For his next book, “Southern Journey — Two Centuries of Migration and Movement in the American South,” Ayers is using digital maps — the first to track this migration — produced by the Digital Scholarship Lab at UR.
Bunkhistory.org is another innovative experiment with history pioneered by Ayers. The site defines itself as “a shared home for the Web’s most interesting writing and thinking about the American past.”
One recent contribution looked at how American teenagers have helped change American history and the course of the nation.
Besides all his other interests, Ayers is co-host of the "BackStory with the American History Guys,” a nationally syndicated podcast that looks at the history behind today’s headlines.
“BackStory” is up to 400,000 downloads a month,” he remarks.
Ayers says that intersecting with everything that interests him, and keeping a busy and demanding calendar along with professional and civic obligations, has been a deliberate choice, as he has reflected on what’s behind him and what’s ahead.

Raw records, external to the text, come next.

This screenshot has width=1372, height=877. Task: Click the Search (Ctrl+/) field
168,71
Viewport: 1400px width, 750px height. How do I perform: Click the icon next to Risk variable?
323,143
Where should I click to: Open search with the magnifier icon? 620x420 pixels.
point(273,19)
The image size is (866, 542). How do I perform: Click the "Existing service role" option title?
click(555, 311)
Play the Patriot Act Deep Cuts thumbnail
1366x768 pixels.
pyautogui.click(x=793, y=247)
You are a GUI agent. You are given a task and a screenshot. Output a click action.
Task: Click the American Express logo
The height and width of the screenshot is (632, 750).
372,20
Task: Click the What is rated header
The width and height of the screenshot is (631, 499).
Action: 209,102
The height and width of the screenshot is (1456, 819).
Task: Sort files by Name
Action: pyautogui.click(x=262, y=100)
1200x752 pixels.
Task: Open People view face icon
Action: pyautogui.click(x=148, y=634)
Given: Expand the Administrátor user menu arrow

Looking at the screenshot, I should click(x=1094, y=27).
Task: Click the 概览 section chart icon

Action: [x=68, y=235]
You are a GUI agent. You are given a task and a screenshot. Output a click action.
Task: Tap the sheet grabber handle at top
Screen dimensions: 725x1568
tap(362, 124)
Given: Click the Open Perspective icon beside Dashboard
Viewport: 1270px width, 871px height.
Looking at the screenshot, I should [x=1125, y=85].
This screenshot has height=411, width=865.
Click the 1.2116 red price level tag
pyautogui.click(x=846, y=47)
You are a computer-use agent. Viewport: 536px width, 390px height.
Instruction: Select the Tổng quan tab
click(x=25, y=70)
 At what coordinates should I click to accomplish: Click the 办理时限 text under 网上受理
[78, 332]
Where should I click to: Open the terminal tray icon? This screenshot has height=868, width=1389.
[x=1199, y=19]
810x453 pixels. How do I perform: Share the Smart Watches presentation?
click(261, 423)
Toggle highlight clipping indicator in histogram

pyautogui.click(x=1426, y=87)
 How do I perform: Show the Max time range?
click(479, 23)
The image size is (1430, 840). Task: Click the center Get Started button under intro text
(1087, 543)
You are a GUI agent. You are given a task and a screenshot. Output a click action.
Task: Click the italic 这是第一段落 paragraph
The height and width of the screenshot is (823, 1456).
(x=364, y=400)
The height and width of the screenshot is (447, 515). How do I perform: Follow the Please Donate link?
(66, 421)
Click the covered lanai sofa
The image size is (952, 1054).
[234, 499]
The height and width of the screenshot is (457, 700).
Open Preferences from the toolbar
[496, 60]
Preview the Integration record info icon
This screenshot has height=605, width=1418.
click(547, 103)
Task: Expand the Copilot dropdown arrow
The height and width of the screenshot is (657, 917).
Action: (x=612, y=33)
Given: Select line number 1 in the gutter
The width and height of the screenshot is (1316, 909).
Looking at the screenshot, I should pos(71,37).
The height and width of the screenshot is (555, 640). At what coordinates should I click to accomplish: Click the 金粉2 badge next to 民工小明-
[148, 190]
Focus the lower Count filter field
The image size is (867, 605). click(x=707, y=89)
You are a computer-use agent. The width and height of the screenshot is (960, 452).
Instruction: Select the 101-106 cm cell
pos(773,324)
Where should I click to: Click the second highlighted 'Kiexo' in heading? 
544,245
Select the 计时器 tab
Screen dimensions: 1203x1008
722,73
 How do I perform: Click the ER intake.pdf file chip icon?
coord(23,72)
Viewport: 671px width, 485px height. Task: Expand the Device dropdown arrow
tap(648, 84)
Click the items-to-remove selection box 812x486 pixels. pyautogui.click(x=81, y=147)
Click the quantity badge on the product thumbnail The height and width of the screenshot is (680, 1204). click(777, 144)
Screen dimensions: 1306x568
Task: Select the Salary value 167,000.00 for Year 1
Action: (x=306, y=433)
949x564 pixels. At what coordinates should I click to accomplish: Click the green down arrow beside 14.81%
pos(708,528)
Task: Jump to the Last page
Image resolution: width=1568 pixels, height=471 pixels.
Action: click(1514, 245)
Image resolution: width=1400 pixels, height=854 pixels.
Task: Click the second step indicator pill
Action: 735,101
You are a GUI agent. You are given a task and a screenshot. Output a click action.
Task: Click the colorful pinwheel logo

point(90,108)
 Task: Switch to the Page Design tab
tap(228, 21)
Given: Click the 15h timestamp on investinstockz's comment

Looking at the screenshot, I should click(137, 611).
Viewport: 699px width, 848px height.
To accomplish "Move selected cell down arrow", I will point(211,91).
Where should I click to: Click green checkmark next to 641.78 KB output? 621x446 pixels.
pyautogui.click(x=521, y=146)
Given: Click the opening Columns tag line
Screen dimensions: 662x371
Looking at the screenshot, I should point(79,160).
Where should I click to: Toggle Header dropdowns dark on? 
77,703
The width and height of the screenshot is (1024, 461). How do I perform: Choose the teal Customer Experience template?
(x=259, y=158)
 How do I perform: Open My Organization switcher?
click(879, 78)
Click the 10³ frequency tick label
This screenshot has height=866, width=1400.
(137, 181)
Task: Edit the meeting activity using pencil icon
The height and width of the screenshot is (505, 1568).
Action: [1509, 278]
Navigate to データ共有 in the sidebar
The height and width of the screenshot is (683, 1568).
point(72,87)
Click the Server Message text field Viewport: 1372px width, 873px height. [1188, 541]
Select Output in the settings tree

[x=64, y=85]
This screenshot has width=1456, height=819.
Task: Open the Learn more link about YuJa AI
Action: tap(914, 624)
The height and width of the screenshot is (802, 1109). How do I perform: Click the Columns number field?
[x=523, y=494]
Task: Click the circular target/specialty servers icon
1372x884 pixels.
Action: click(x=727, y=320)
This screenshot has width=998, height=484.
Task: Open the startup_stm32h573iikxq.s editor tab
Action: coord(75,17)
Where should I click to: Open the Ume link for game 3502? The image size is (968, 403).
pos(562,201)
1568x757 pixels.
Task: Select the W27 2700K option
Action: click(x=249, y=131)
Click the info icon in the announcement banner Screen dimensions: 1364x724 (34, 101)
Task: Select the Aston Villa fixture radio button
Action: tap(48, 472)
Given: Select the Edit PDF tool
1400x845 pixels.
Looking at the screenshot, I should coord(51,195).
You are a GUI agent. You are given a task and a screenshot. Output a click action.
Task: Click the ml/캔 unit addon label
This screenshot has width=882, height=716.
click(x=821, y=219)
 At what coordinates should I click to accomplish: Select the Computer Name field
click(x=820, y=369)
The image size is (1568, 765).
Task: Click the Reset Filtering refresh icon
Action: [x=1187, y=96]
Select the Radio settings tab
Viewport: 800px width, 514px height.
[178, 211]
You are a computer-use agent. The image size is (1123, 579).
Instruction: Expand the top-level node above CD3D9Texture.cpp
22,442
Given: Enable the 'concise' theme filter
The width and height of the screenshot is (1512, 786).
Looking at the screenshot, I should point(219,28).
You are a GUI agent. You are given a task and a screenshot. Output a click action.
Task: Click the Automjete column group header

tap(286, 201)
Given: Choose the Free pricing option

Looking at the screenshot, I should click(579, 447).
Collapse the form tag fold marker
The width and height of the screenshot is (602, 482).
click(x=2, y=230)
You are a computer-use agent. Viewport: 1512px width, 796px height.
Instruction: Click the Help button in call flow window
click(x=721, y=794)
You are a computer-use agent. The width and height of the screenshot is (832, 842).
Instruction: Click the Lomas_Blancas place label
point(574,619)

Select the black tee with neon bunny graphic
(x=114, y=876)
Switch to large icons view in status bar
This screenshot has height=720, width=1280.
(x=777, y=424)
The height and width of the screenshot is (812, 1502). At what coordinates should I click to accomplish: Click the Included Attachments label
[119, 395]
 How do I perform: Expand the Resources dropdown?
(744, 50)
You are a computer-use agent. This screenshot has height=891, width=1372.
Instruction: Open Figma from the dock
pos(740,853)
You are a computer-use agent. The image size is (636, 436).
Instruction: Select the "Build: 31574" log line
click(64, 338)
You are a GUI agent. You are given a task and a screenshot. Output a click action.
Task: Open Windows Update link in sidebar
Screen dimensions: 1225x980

“I’m 65,” he says, “and I hang out with people my age, and it’s like it was when we were back in our 20s: ‘Where do you want to live, what do you want to do?’ Except, we die at the end of it.”
The Monument Avenue Commission public meeting on May 19 will take place at Martin Luther King Jr. Middle School from 10 a.m. to 12:30 p.m., followed that evening by a work session in Council Chambers at City Hall, from 6 to 8:30 p.m. The public can attend the latter session but will not be allowed to comment.